MOORESTOWN, N.J. (KYW Newsradio) — Starting Friday, quilts full of memories and inscriptions from 19th-century history to 21st-century Phillies heroes will be on display at the Historical Society of Moorestown.
The inscribed patches on the quilts tell stories of courage and innovation through the signatures of more than 200 people, highlighting the lives and impact of groups and individuals like Moorestown Quakers who taught farmers at Mt. Vernon how to work the land without slave labor.
Linda Vizi, a retired Philly FBI agent and the vice president of the Historical Society of Moorestown’s Board of Trustees, feels each signature evokes a memory.

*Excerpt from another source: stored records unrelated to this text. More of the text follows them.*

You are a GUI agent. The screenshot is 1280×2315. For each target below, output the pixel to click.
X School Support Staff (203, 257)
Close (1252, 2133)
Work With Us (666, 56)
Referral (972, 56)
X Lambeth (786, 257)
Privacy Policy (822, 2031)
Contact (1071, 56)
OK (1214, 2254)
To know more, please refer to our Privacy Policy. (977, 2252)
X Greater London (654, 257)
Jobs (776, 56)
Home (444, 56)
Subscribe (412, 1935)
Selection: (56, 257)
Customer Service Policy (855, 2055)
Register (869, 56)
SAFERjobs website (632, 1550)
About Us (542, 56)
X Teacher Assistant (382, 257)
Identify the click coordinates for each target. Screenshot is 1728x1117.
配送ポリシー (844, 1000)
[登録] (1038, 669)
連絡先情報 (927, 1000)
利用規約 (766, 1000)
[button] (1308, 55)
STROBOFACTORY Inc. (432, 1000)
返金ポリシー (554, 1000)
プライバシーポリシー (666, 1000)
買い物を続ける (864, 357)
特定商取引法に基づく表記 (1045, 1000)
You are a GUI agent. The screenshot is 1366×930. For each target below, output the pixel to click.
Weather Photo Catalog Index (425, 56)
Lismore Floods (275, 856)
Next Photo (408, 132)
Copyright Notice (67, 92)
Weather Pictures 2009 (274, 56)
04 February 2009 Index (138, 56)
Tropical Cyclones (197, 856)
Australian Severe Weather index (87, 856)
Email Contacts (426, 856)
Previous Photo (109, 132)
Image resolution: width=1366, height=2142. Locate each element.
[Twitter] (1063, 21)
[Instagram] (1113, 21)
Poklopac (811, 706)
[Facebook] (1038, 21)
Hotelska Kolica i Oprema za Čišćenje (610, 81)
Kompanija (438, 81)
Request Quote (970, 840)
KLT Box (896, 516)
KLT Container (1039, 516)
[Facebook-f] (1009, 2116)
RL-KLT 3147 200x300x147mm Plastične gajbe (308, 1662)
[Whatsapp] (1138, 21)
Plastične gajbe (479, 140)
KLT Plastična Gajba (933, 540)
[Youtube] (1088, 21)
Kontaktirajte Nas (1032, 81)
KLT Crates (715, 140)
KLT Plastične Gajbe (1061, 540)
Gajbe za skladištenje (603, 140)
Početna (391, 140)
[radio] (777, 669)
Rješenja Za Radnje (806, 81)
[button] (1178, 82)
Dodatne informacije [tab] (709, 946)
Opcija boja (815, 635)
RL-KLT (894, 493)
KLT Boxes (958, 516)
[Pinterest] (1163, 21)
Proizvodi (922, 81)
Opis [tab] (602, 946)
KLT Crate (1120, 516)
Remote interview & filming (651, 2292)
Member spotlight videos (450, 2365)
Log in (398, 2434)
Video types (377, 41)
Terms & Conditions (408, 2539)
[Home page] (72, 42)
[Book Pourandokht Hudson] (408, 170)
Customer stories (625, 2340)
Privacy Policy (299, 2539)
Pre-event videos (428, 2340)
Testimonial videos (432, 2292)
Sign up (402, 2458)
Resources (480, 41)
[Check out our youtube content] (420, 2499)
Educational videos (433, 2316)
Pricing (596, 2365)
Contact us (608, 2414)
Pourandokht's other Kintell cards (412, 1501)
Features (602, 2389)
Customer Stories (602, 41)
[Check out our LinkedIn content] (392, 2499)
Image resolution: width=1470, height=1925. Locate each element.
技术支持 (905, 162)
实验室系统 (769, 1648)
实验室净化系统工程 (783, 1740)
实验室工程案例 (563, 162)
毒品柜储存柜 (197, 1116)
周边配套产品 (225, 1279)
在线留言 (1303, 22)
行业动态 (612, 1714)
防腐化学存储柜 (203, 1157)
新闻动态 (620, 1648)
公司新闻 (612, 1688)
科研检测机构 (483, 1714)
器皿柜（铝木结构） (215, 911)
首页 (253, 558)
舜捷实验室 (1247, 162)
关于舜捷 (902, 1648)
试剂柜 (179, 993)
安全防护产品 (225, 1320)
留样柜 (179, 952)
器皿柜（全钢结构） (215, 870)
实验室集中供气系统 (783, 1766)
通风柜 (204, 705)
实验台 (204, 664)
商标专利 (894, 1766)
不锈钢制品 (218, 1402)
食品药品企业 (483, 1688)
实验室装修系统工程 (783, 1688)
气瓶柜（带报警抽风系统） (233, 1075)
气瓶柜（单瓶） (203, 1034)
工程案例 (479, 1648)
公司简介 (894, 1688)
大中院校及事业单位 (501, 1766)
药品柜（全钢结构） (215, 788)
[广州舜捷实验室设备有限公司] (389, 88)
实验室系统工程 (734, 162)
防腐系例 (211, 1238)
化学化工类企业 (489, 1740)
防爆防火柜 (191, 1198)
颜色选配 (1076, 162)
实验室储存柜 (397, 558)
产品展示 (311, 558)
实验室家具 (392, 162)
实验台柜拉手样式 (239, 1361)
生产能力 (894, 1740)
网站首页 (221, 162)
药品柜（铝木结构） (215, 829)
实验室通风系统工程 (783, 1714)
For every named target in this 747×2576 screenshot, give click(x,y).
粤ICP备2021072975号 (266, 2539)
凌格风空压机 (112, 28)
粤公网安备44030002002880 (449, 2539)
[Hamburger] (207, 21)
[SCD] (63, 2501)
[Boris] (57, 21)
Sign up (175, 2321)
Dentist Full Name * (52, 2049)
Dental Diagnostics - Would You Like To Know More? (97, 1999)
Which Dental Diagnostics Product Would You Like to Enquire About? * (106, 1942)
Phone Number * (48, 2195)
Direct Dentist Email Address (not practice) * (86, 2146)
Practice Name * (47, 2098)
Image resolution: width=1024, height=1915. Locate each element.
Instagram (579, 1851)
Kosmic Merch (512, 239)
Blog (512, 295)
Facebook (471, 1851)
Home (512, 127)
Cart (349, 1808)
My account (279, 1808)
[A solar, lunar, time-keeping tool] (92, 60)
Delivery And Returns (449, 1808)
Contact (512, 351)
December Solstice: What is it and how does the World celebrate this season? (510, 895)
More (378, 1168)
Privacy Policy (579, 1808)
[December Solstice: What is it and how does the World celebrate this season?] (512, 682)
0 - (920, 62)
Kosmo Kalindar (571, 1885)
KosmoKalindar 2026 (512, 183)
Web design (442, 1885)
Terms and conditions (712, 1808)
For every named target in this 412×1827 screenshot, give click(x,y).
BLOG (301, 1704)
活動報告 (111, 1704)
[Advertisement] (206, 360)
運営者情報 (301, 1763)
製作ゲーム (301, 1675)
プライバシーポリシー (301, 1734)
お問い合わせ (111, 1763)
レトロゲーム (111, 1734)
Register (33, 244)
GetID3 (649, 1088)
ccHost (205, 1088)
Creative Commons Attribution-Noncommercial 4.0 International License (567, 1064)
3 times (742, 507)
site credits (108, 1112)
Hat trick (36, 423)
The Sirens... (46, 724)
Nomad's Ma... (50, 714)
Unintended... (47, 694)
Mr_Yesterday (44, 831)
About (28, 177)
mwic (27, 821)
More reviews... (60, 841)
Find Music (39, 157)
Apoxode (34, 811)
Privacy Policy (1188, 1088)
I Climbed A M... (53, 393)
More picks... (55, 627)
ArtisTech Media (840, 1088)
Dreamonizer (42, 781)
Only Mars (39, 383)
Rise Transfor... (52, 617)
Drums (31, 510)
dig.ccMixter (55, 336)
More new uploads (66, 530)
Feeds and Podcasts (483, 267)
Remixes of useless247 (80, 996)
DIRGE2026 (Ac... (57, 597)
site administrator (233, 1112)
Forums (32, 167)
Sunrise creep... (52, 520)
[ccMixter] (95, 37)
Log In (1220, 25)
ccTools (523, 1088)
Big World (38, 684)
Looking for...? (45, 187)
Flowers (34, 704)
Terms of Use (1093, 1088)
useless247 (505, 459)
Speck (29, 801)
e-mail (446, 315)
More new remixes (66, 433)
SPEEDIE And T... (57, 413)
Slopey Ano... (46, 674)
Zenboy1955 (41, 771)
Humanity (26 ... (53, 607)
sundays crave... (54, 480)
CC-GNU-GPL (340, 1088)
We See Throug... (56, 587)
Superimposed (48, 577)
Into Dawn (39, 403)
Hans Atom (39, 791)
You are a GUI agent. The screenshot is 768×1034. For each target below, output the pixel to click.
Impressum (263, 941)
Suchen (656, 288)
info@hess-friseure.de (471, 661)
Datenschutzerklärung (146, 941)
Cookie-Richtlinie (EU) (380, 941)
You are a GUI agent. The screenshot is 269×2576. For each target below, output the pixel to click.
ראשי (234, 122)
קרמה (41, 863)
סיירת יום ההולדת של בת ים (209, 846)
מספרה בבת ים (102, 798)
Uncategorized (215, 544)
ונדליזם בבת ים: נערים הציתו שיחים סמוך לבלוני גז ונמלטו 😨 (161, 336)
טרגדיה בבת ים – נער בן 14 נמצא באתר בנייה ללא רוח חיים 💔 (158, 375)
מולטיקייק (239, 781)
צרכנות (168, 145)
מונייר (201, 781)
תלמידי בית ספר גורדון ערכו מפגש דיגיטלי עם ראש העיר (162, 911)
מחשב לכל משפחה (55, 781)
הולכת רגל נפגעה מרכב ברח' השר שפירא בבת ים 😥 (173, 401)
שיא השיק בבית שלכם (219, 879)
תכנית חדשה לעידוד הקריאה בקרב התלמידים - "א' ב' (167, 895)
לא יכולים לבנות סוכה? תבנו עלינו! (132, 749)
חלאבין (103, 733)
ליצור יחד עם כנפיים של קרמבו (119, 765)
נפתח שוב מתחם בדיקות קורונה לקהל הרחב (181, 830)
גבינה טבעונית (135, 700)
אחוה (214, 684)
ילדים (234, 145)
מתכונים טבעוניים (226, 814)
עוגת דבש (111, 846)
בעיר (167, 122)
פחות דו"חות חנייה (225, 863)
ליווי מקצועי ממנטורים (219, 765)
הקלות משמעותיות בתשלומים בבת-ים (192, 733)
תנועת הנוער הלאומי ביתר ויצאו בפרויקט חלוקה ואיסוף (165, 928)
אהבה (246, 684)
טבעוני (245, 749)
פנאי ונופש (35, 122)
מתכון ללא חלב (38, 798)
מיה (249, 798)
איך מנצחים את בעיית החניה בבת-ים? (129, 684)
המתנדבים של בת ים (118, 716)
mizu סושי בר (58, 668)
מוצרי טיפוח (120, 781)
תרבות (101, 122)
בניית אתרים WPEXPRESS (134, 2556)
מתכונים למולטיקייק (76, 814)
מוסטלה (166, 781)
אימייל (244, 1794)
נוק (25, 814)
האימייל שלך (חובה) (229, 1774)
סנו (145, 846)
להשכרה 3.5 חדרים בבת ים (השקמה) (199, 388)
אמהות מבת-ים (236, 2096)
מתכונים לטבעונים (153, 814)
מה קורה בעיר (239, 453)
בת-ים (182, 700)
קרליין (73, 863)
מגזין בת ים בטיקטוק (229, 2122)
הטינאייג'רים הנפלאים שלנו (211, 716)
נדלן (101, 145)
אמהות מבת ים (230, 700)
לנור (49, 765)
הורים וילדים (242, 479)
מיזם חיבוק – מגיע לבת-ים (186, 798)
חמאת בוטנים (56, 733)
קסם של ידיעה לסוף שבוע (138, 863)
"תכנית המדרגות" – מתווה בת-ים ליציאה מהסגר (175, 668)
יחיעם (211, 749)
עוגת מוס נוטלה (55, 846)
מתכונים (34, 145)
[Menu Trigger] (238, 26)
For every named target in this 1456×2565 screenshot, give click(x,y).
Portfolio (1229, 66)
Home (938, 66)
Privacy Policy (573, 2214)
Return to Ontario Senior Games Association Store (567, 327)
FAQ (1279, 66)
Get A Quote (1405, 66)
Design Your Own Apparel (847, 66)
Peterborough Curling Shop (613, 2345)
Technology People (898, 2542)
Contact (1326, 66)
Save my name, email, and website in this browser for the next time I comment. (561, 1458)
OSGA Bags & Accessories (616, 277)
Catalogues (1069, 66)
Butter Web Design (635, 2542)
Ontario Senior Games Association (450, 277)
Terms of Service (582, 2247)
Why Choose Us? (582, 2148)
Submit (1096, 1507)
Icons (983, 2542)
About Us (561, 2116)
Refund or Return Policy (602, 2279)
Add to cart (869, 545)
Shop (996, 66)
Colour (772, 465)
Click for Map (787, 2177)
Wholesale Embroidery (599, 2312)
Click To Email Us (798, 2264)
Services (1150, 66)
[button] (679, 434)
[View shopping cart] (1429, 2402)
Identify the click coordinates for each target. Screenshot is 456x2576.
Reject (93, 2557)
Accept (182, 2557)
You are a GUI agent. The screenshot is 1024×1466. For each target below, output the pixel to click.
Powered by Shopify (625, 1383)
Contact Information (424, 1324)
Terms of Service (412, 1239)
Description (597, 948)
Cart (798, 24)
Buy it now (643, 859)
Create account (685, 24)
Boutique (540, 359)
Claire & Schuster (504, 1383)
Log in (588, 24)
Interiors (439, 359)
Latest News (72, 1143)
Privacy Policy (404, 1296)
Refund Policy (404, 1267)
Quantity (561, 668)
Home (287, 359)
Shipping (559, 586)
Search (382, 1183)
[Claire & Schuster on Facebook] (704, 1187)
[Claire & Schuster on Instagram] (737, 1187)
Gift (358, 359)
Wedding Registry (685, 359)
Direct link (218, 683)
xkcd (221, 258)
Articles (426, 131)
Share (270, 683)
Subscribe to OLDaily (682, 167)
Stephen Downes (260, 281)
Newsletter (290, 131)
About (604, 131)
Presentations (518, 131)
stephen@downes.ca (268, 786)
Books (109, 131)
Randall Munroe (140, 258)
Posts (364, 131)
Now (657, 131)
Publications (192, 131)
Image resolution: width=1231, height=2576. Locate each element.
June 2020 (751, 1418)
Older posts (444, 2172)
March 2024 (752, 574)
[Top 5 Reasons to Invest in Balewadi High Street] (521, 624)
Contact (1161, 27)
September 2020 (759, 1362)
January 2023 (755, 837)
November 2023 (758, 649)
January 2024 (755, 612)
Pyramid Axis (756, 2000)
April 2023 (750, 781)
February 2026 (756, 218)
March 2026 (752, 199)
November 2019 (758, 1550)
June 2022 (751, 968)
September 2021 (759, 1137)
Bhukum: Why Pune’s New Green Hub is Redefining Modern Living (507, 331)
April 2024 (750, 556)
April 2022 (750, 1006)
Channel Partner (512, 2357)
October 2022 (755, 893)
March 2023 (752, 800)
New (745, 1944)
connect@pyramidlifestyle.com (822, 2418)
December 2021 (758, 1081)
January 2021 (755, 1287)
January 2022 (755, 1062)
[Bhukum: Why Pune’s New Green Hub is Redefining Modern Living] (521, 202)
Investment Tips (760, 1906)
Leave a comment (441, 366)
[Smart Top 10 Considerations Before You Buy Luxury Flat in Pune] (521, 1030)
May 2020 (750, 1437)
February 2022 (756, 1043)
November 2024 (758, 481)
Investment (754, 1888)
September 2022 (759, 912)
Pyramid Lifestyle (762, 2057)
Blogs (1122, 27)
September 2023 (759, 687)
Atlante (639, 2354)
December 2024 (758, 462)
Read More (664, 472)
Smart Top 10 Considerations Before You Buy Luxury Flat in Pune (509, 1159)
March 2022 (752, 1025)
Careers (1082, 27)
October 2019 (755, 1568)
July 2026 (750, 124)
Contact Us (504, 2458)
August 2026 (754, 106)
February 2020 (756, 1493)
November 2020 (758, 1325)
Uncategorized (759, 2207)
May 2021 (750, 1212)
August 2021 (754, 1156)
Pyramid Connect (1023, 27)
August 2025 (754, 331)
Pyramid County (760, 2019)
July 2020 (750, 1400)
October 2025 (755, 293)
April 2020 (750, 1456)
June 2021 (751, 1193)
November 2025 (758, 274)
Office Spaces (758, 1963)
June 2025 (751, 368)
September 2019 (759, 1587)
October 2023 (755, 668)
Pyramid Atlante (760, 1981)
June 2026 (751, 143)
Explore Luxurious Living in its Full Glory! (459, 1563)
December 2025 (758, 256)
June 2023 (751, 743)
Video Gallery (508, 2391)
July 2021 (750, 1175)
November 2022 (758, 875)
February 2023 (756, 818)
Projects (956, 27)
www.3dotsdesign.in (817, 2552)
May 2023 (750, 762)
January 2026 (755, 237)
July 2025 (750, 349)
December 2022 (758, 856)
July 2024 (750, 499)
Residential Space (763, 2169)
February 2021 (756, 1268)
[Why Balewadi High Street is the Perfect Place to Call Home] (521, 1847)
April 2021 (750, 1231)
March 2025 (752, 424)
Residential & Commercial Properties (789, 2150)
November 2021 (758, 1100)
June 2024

“We decided rather than look at the design of the quilts and the colors of the quilts – which are all quite exceptional – to look at the names on the quilts and find out who the people were,” Vizi said.

Mary Lippincott, who ran a local boarding school but left correspondence describing an 1861 ferry explosion on the Delaware River, is also featured on the quilt.
Vizi said that Lippincott wrote letters that have aided in the exhibition's ability to chronicle important historical events that happened in Philadelphia and on the East Coast.
“It started with her signature and who she was,” Vizi said.
While the exhibit will display many historically based findings, it will also include a quilt with autographs from former Philadelphia Phillies Chase Utley, Bob Boone, and Johnny Callison.
“For years, I’ve been collecting blocks signed by the Phillies,” Vizi said. “This is the year it was time to put the blocks together.”
Vizi notes that if Bryce Harper reads this, a few squares on her quilt remain unsigned.
The exhibition opens at Moorestown’s Smith-Cadbury Mansion on Friday.